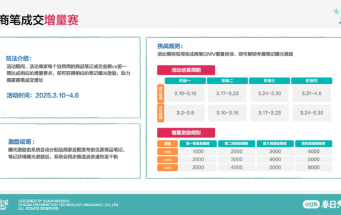341x215 pixels.
Task: Click the 小红书 logo badge in footer
Action: (x=311, y=204)
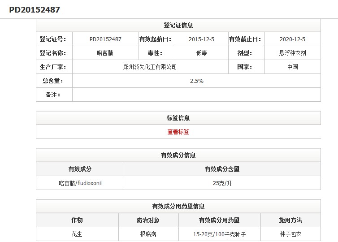The width and height of the screenshot is (338, 242).
Task: Click the PD20152487 page heading
Action: click(x=35, y=9)
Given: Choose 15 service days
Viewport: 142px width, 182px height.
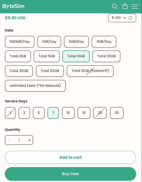Looking at the screenshot, I should coord(84,113).
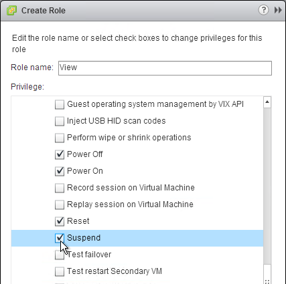The width and height of the screenshot is (286, 284).
Task: Select the Power On privilege label
Action: 85,171
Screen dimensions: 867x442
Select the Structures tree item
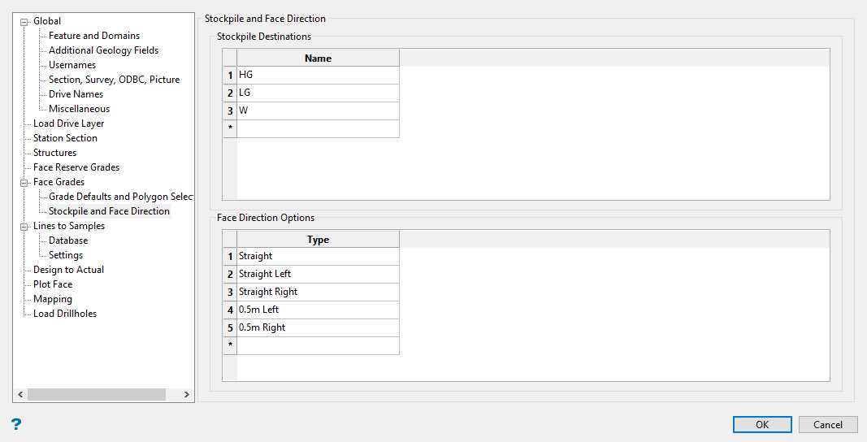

------

§ **Work task**:
Drop the pictures, then transcribe the lines from the one containing "Screen dimensions: 867x442" to the end of the data above, exactly and nothing more.

§ **Task result**:
Screen dimensions: 867x442
Select the Structures tree item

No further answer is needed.